Hayatı bir tiyatroya benzetecek olsak; hepimiz oyuncularıyız. Kimimiz gerçekçi oynuyoruz oyunlarımızı, kimimiz acemi...Sen gönlünden bakarsan yaşama, mutluluklar da gözü gibi bakar sana…İçindeki sen ile uyumu yakalaman gerektiğini belki de unutmamalısın … 

İçindeki senle uyumu yakalayabilirsen, huzurun sana akması adına dayanak noktaların sağlam kurgularla bezenir..
Huzurun aslı, insanın yüreğidir... Unutma; sevgi, yaşam kalitendir. 

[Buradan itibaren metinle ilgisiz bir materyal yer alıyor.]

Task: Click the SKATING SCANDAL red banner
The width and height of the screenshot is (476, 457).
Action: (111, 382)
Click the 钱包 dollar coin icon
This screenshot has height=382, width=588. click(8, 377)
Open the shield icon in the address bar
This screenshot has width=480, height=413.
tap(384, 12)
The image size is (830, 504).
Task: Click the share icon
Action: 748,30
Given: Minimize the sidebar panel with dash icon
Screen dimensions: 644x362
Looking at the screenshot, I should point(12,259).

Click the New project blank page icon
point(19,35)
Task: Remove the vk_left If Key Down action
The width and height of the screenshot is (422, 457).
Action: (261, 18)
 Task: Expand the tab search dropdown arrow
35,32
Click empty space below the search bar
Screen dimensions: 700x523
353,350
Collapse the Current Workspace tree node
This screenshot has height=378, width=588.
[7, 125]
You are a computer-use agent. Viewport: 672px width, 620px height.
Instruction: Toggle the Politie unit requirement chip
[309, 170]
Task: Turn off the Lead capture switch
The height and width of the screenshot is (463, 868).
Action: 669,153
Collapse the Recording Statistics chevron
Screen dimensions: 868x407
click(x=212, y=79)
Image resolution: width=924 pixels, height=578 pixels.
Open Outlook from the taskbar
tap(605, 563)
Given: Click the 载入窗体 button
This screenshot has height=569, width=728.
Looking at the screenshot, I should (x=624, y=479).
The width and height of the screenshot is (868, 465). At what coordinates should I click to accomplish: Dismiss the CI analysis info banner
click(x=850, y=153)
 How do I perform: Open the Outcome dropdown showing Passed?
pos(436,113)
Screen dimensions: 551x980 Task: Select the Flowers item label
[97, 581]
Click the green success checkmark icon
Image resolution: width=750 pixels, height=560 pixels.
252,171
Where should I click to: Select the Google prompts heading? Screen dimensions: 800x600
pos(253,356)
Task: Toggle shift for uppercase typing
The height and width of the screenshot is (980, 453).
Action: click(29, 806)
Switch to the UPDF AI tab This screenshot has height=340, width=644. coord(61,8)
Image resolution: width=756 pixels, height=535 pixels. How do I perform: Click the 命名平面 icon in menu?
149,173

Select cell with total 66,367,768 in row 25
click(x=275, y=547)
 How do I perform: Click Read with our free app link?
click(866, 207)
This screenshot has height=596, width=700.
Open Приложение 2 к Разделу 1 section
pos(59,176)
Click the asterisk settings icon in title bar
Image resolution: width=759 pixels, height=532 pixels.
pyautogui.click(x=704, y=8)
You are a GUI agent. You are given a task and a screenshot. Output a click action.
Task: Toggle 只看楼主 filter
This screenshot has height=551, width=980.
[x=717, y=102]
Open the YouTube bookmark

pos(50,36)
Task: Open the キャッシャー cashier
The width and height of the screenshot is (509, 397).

Hayatımızda öyle farklı anlar vardır ki çoğu zaman…Sanki hayatımızın sonuna gelmiş gibi hissettiğimiz anlar kucaklar bizi adeta. Son iki dakikada uçağı kaçırmak gibi veya saniyelerle yarışan yarışmacının, son saniyelerde yarışmayı kaybettiği gibi. Anların, koskoca ömrümüze dahil olan bölümü hayatın. Aslında kendimizi, yaşamımızı, hedeflerimizi yönetme gücü burada devreye giriyor. Bu noktada başlayan her şey, baş ucu detayları oluyor yaşamımızın.  Peki yaşamımızın baş ucu detayları ve önemsemediğimiz detayları arasında kaldığımızda yolumuza yön verip ışık tutan güç nedir?  Elbette ki 'Sevgi' Sentetik hiçbir duygu, ruhu tatmin etmez. Dolayısıyla sevgiler de öyle. Sen gönlünü, ruhuna işleyen her güzellikle taçlandırmazsan, yarı yolda kalır sol yanın. Kendini yönetebilirsin, hayatına yön verebilirsin, ama olayın ucu sevgiye dokunduğunda, sen savunmasız kalabilirsin. Kalırsın….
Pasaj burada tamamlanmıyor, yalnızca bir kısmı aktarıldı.